The reason that only some dairy products are allowed on GAPS is because of lactose content. Since lactose is a disaccharide it must be avoided on GAPS. Milk, of course, is full of lactose. When milk is fermented to make yogurt, kefir, or cheese, however, the fermentation process consumes the lactose. How much lactose is removed depends on the culture and length of fermentation. Unfortunately this means that you can’t just pick up any fermented dairy product in the store.

GAPS-Legal Dairy Products

The following types of dairy are allowed on the GAPS diet:

Homemade yogurt: Yogurt that is fermented for 24 hours no longer contains lactose. Since store-bought yogurt is usually fermented for much less than 24 hours, yogurt must be homemade to be suitable for GAPS. If you can tolerate it, yogurt is a wonderful probiotic food to include in your diet.

Homemade kefir: The kefir fermentation process also consumes the lactose in milk. Like yogurt, kefir must be homemade because store-bought kefir is not fermented long enough to remove all of the lactose. Including kefir in your diet is another excellent way to consume plenty of probiotics.

Aged cheeses: Aging cheeses consumes lactose. All aged cheeses are GAPS-legal. We mostly stick to basic cheeses like cheddar and Parmesan here, but there are many other varieties to choose from.

Homemade sour cream: You can culture cream with a kefir or yogurt starter to make sour cream at home. Store-bought sour cream is not cultured long enough to remove all of the lactose.

Butter: Butter is the exception to the fermentation rule. The process of making butter from cream removes most of the lactose, so any type of pure butter is allowed on GAPS.

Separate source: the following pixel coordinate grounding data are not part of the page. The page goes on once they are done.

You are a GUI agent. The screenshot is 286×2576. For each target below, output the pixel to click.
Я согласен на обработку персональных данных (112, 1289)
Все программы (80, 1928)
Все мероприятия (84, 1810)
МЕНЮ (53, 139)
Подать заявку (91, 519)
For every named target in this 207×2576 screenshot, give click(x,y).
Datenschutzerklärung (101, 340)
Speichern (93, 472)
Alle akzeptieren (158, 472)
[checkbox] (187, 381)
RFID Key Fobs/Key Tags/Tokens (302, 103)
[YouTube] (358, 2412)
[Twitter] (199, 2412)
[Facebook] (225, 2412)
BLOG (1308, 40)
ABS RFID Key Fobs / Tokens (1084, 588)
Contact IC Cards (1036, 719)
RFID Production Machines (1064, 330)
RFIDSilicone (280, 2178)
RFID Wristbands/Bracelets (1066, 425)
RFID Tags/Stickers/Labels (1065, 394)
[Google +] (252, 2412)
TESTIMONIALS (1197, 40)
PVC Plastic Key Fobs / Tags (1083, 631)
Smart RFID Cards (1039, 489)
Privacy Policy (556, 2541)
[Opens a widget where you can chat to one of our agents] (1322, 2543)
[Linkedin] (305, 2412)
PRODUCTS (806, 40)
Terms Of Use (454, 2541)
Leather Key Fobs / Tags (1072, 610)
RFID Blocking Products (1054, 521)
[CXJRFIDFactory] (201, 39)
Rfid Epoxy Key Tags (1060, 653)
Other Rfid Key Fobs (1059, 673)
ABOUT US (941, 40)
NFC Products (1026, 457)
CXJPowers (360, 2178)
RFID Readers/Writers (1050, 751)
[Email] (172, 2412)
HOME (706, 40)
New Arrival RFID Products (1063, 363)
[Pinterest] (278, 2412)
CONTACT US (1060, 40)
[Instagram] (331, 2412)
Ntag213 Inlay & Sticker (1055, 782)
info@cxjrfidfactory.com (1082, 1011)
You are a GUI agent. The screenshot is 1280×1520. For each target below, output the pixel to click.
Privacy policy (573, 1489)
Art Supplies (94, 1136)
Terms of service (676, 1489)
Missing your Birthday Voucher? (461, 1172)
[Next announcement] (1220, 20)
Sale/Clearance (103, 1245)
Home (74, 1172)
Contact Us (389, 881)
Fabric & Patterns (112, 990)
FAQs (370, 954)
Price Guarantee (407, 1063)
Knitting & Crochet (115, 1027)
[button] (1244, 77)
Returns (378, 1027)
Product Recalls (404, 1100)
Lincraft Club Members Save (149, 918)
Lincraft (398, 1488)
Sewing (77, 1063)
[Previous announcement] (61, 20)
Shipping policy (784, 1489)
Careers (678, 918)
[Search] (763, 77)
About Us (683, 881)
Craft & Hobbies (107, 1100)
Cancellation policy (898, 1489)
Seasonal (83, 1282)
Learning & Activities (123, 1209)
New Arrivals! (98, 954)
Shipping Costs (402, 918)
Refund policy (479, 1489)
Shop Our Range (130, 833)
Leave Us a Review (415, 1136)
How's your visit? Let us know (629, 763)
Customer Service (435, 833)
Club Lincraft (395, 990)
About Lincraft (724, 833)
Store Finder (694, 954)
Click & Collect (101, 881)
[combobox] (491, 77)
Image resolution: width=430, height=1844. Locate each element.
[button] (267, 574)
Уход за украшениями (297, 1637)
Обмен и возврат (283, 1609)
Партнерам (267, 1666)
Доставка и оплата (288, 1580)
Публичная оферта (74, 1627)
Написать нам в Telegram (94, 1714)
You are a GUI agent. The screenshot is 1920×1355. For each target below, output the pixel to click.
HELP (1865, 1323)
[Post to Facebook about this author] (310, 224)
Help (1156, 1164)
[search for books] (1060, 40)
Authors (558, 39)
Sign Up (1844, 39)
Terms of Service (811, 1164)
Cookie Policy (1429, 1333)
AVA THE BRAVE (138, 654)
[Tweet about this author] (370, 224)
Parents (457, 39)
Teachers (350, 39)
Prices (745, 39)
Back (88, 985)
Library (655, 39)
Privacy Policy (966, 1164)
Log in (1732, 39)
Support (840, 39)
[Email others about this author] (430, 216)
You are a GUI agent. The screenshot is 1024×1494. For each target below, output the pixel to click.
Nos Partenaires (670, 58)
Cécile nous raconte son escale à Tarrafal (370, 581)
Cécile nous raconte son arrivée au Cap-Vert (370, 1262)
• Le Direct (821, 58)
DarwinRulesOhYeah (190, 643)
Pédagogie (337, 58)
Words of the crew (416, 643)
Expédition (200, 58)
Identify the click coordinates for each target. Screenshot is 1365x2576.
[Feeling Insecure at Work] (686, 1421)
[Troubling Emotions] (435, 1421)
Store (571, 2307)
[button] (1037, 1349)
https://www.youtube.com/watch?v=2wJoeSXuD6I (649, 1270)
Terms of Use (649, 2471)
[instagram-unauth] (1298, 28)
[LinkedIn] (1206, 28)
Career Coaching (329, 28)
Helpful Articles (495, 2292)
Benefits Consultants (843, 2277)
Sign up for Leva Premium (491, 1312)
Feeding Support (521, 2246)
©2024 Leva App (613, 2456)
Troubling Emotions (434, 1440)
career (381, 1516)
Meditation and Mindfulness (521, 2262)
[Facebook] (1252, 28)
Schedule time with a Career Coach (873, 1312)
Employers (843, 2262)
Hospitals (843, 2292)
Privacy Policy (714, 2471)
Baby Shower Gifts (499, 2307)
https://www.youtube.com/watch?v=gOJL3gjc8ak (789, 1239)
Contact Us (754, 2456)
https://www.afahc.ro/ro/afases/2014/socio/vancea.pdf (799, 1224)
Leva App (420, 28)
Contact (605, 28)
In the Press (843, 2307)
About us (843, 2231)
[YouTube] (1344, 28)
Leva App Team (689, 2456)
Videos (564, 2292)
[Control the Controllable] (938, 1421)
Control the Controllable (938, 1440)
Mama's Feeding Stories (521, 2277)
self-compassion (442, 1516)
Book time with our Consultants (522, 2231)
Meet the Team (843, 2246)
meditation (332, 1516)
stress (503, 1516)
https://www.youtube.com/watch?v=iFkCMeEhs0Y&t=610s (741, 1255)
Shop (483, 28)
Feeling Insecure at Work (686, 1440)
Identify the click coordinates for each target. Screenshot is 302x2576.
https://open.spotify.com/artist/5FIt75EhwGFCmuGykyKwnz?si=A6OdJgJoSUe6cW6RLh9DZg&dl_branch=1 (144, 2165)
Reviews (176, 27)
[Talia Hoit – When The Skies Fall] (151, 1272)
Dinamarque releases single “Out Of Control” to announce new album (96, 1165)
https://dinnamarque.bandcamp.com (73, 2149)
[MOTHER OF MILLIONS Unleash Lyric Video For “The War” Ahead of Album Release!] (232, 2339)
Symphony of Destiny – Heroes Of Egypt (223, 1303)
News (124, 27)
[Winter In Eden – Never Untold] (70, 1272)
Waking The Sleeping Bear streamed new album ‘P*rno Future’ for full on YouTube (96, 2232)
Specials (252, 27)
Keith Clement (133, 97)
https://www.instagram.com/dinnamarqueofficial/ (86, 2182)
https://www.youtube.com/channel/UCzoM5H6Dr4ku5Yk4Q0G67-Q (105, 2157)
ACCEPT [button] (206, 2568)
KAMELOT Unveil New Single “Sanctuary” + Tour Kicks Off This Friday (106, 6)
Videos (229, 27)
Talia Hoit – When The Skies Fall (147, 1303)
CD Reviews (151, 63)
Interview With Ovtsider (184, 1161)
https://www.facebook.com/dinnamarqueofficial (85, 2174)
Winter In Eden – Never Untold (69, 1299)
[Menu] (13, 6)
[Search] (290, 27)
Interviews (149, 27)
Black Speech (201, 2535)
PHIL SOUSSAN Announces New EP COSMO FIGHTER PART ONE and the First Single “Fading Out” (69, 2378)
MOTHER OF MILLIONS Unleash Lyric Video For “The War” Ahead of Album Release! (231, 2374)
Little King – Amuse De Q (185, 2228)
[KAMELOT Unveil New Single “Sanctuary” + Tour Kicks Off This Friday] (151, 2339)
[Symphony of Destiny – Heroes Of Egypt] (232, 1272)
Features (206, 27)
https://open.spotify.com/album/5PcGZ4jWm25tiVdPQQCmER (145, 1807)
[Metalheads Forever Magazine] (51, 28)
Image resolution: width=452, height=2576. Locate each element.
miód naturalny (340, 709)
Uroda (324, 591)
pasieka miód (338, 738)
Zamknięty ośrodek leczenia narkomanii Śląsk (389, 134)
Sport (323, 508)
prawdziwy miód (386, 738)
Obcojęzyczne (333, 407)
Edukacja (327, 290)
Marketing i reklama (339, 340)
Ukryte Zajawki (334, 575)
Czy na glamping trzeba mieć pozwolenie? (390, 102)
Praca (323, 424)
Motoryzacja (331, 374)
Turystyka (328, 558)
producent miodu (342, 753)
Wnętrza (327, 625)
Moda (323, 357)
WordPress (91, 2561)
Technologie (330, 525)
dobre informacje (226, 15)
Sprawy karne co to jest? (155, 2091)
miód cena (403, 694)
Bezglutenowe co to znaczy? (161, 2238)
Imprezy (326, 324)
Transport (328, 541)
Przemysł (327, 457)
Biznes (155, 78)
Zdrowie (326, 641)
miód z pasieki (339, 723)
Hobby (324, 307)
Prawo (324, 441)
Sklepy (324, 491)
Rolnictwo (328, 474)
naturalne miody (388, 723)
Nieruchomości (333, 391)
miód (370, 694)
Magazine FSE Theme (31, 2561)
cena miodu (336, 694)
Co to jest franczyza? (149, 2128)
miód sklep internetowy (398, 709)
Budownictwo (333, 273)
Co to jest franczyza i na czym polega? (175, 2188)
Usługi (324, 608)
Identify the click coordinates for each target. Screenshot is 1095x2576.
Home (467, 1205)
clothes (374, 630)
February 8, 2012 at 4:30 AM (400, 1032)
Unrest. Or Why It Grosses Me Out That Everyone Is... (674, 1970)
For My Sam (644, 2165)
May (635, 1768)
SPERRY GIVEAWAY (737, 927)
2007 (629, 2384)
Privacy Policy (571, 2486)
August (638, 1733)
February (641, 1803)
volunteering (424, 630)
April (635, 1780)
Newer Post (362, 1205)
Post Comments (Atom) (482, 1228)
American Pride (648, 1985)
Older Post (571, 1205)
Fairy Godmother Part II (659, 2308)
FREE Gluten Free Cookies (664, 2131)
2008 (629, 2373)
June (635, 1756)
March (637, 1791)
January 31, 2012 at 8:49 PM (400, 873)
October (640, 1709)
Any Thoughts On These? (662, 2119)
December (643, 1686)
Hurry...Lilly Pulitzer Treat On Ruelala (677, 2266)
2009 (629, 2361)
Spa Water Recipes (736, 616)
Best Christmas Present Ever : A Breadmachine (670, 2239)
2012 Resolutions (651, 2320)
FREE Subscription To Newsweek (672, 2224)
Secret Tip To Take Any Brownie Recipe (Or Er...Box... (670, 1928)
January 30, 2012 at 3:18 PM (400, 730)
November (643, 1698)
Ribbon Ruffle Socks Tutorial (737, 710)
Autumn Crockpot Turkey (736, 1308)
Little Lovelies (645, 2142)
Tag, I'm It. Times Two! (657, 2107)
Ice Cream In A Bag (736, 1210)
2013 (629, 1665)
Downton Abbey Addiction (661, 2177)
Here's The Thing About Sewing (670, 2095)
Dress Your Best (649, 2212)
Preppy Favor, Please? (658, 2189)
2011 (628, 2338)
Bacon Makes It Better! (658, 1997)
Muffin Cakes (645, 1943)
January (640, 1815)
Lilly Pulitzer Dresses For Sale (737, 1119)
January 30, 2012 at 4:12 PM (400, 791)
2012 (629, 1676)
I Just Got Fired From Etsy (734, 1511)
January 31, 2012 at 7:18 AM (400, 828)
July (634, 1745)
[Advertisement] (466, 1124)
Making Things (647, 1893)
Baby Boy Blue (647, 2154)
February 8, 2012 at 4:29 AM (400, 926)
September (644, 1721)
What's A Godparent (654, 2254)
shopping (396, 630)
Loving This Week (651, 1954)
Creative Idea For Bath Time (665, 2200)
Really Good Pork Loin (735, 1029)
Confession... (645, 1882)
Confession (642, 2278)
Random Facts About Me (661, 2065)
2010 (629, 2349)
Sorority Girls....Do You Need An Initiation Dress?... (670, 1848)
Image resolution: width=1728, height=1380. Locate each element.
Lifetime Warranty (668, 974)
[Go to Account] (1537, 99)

Ghee: Ghee is butter with the milk proteins removed, so it is also allowed on GAPS. You can buy ghee or make it yourself.

Dairy Products to Avoid:

On GAPS we need to avoid all unfermented dairy (with the exception of butter, of course.) So, no milk, fresh cheeses (like ricotta, mozzarella, feta, cream cheese, etc.) or fresh cream.

Introduction of Dairy

When I started GAPS about seventeen months ago, the official recommendation was to drop all dairy (except ghee) for six weeks and then slowly reintroduce beginning with yogurt. Since then the second edition of the GAPS book has been released so I am not sure what the new dairy recommendations are.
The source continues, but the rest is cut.